• [Given task] Copy the listing word for word, from the line with "You are a GUI" through the line with "Looking at the", including both of those lines. Leave the pictures out of your copy.

(Element and text position data)
## start

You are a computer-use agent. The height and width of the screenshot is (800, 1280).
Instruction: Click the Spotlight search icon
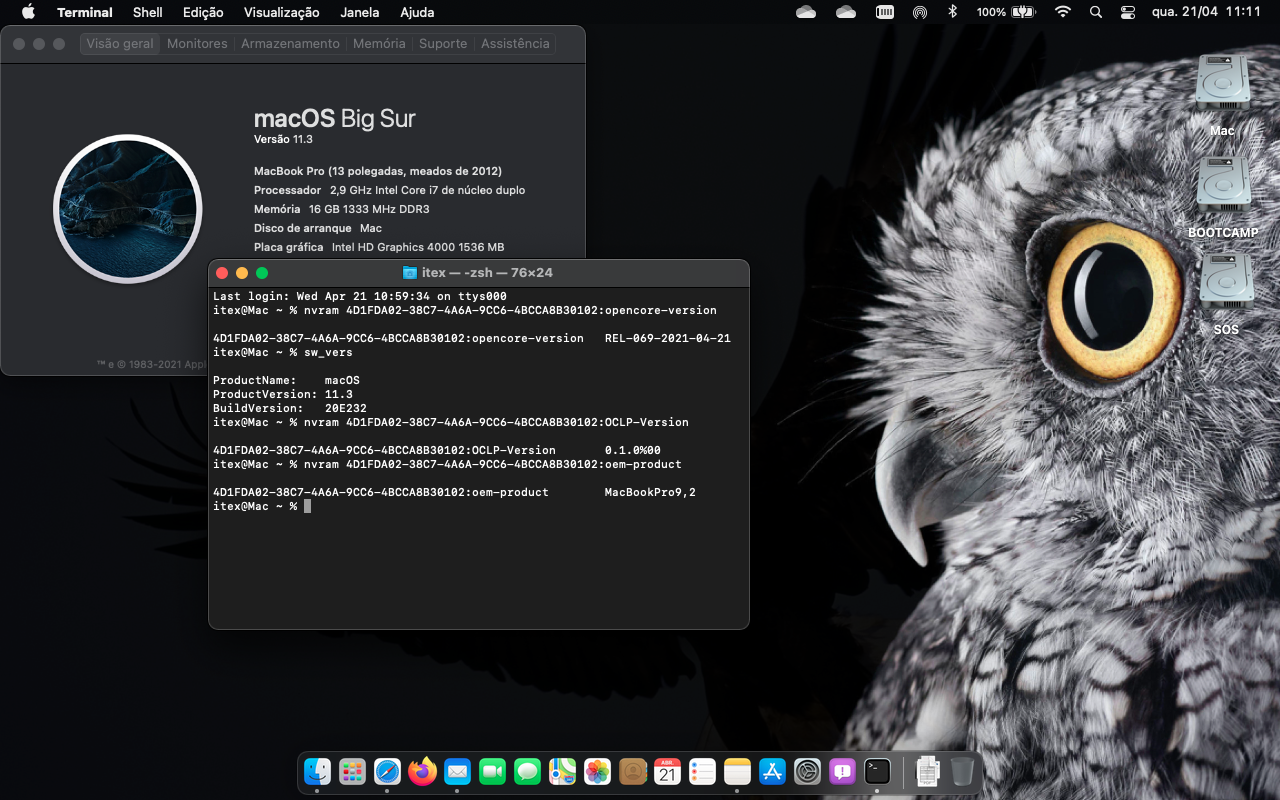[1095, 12]
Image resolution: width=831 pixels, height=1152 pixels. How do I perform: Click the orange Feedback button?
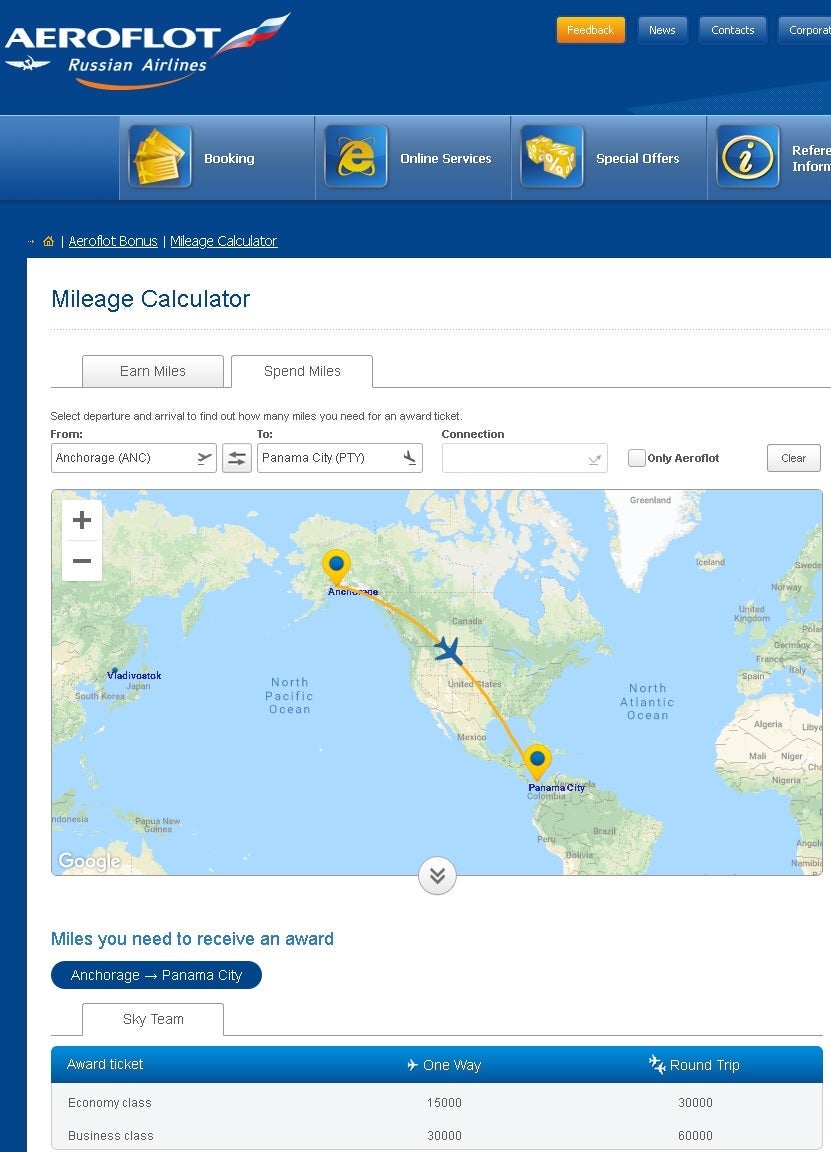[590, 30]
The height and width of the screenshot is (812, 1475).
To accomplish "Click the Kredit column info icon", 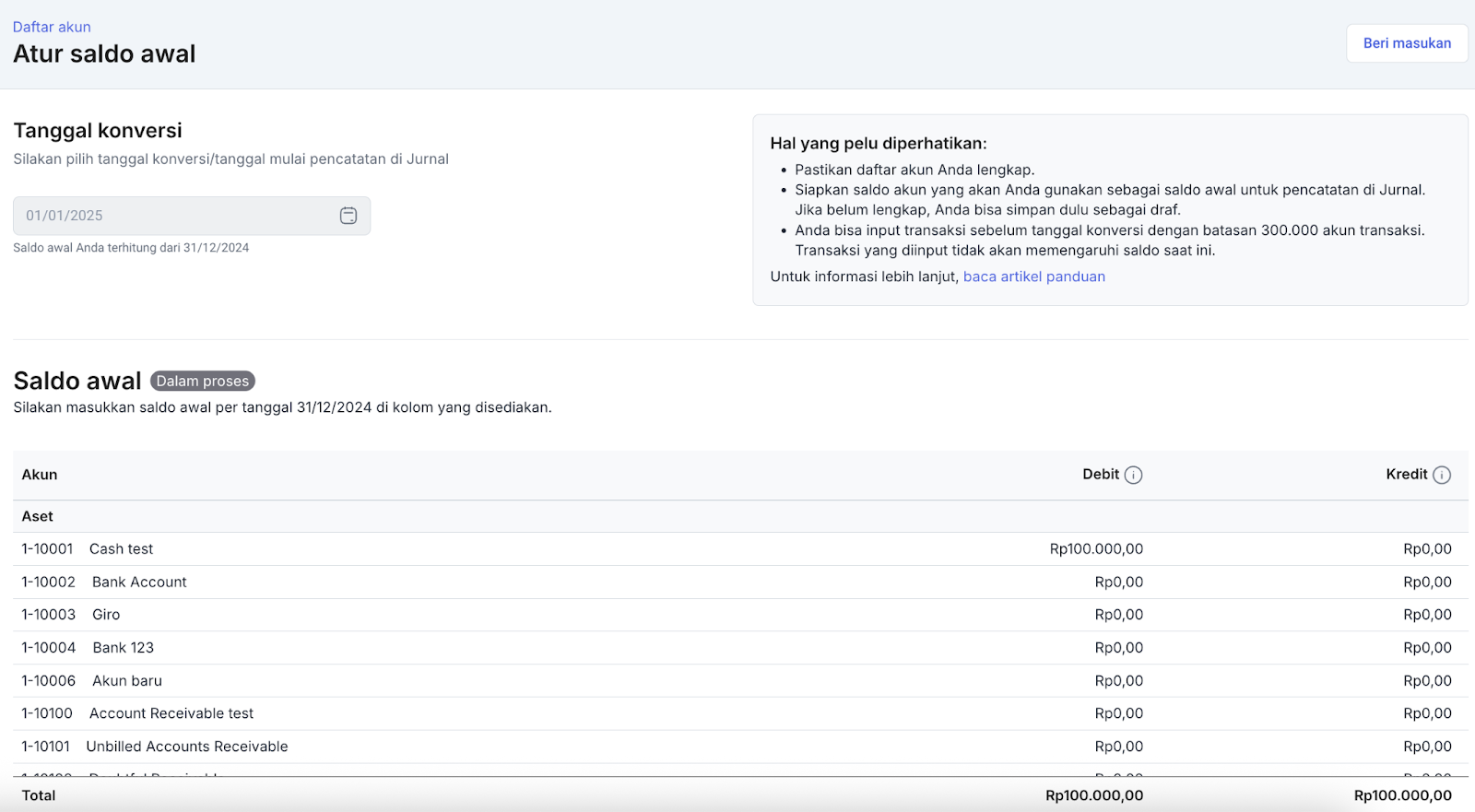I will point(1442,475).
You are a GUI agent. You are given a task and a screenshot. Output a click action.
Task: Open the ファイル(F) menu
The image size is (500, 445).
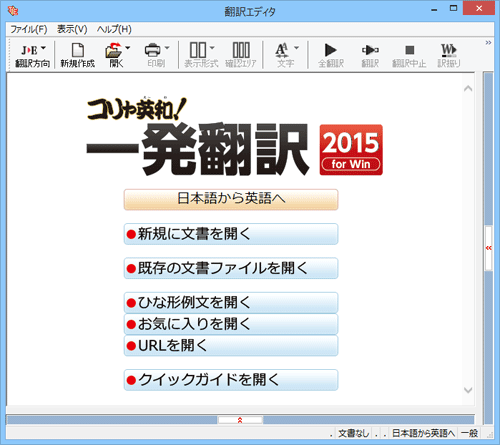(x=29, y=29)
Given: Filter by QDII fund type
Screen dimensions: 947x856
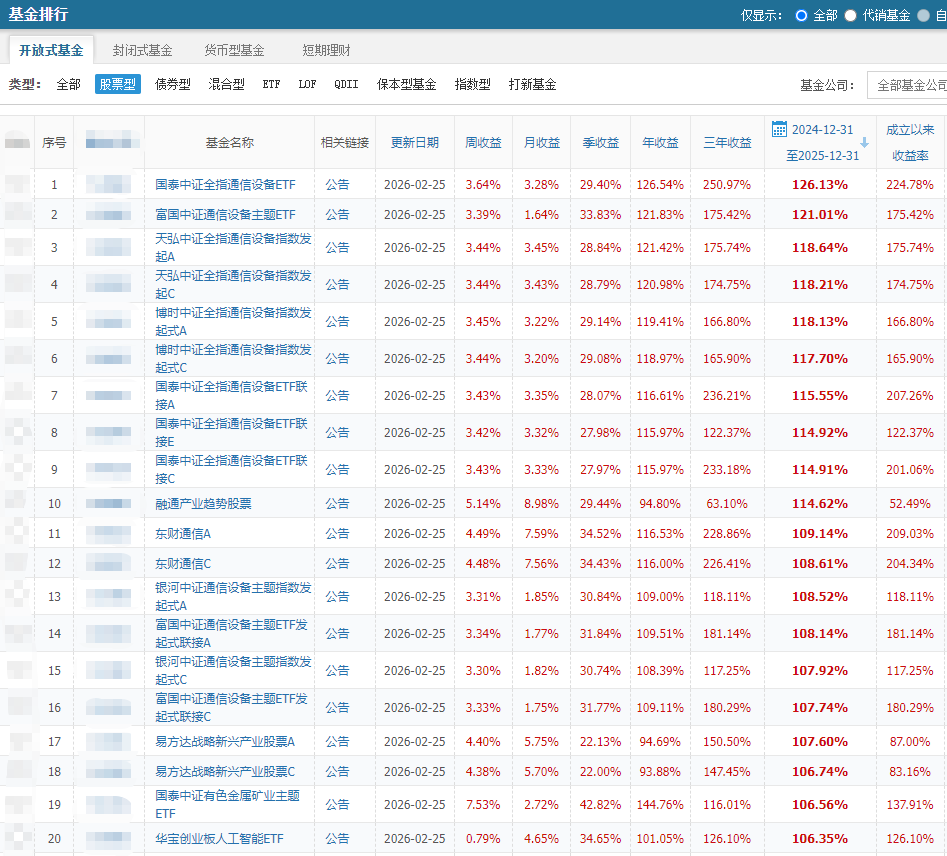Looking at the screenshot, I should [346, 85].
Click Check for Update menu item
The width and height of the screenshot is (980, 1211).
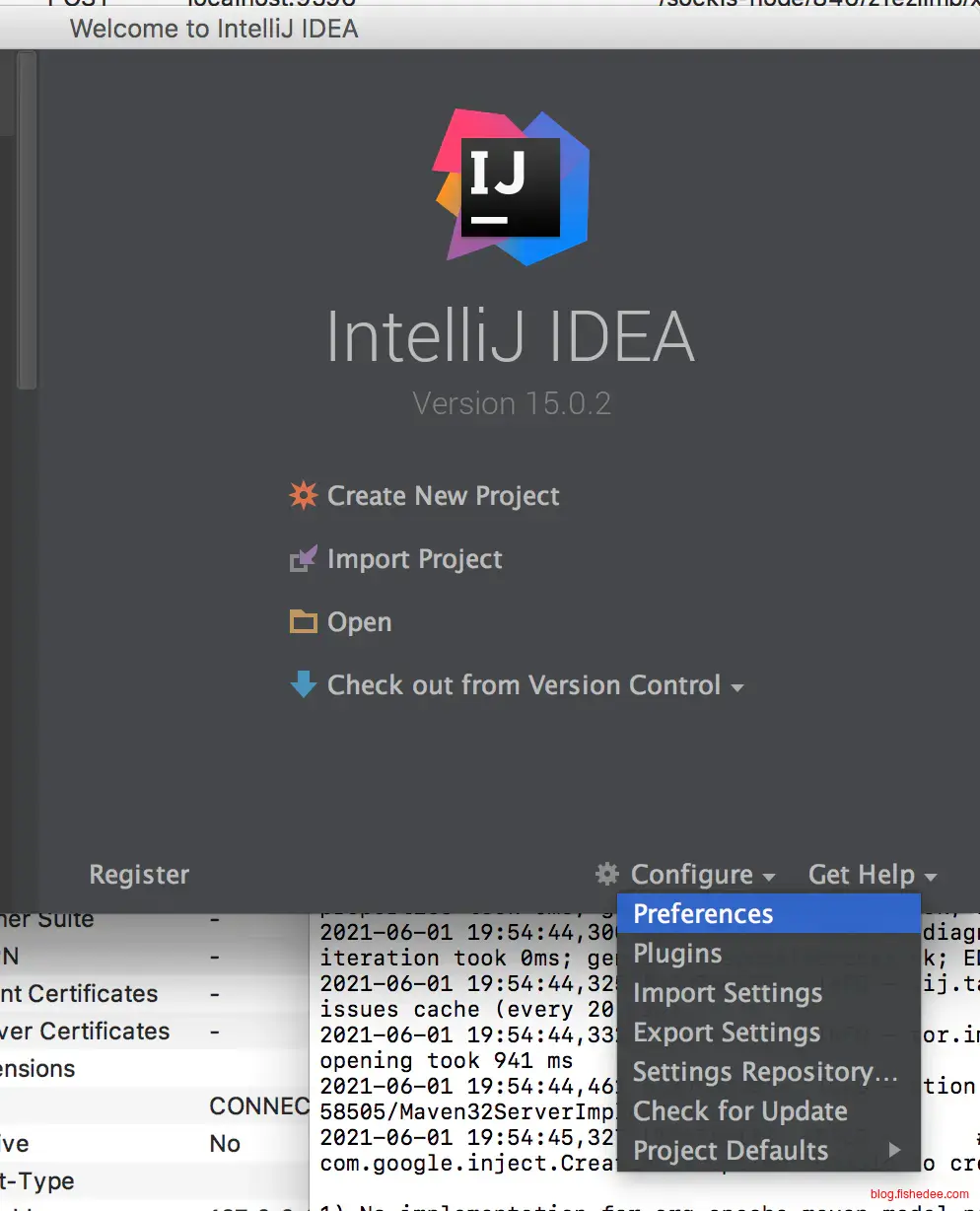(x=739, y=1111)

## end

• [Task answer]
You are a GUI agent. You are given a task and a screenshot. Output a click action.
Task: Open the ファイル(F) menu
The image size is (500, 445).
(x=29, y=29)
Given: Filter by QDII fund type
Screen dimensions: 947x856
Looking at the screenshot, I should [346, 85].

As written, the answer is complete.